In the next few years, I have in the back of my mind playing around with either an axelrod-esque competition where groups of strategies have to compete with each other (funny that the latest round of his competition was actually won by a group of strategies!) or allowing single players to play n-player games within social networks or maybe even trying to see how far I could push the notion of correlated equilbria. I’m hoping that these efforts would produce an adaptively rational mooring for the conditional cooperation model, but who knows…

On to the topic of network models:

MR:
Are you familiar with some of the p*/exponential random graph models? These models focus on the ways that triads (not dyads) deviate from random expectations, but still with some eye to looking at the role of homophily/individual characteristics in friendship formation. I’d be interested in your observations of how it relates to the approach you propose. Tom Snijders is the guy to check out if you aren’t familiar with this relatively new body of work.

AG:
I wasn’t familiar with the random graph models you mention. I think that for problems such as social/political polarization, the issue is not so much the structure of the graph but rather how certain “labels” (e.g., michaels, or american indians, or liberals or conservatives) are distributed in that network.
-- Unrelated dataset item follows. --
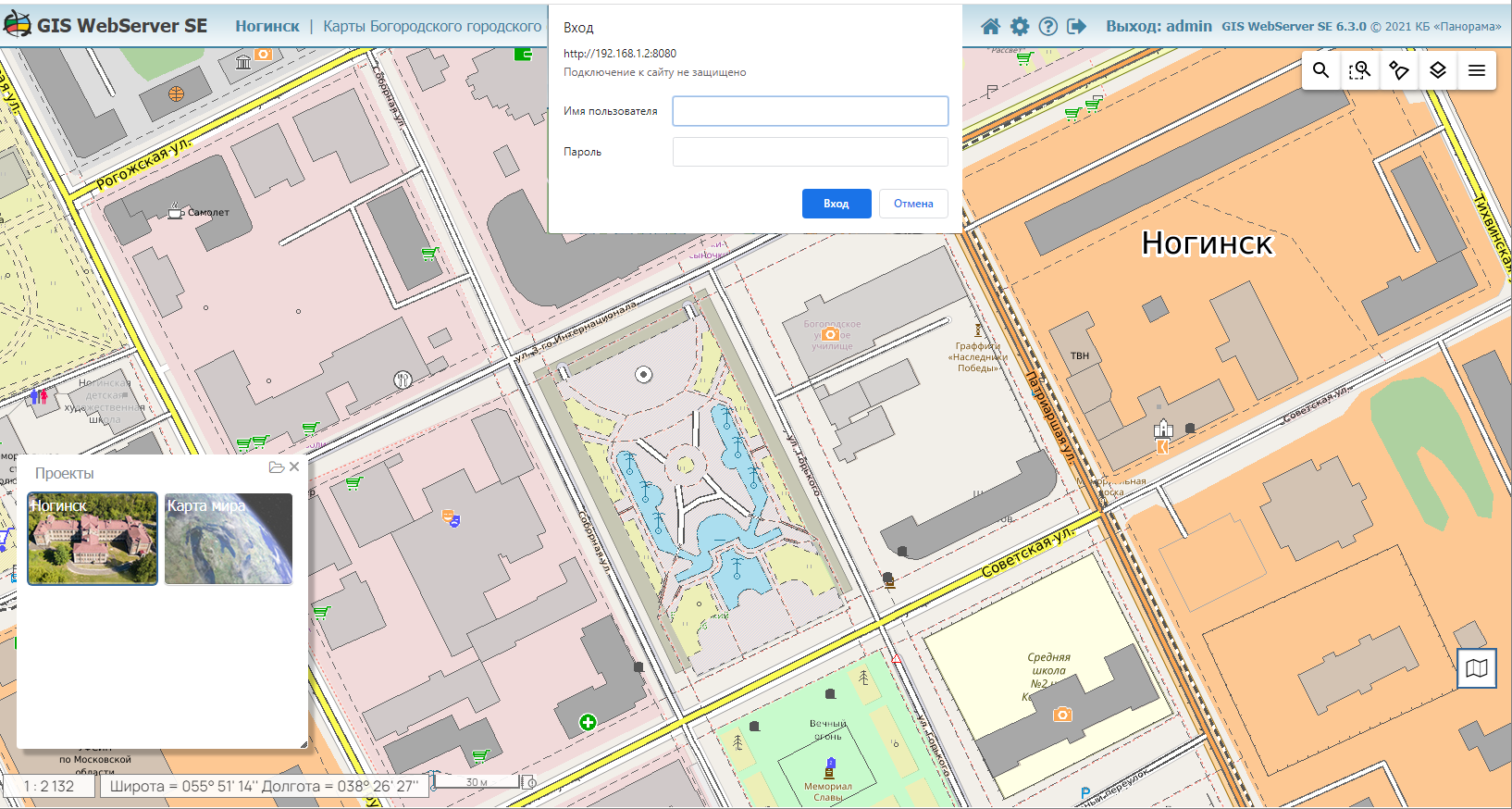Activate the object selection tool
1512x809 pixels.
[x=1398, y=70]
I took a look at your paper on conditional decision making. It’s an intersting topic and I like the idea of it being considered from a more political-sciencey perspective. My big idea here is that the news media should be considered as part of the network. It’s not all about people talking with their friends.

MR:
You’ll see what you think about the ERG models in terms of the underlying statistical assumptions. Technically, you can use them to estimate the effects of categorical variables on the way friendships are distributed. What I like about your approach is that it is more suitable to use with survey data (or the Killworth/Bernard/McCarthy populations type data) instead of hard to collect data on complete populations. I think that is really important for political scientists who rely heavily on survey data.

I’m pretty torn on the issue of the media. It is obviously an issue. I saw a recent presentation by Jamie Druckman that was pretty strong in the claims for influence of media on candidate choices and descriptions that really raised some questions for me. Plus, my husband is also a media guy, he looks at how media imagery affects racial attitudes. But, what do you do with the fact that media coverage is designed to attract viewers? That politicians take stands to be popular? But you know, you may be very right, by putting media into the “network” it could both be influential and be influenced by the people it was connected to, hmmm… That is actually a very, very cool idea. I’ll think about it more.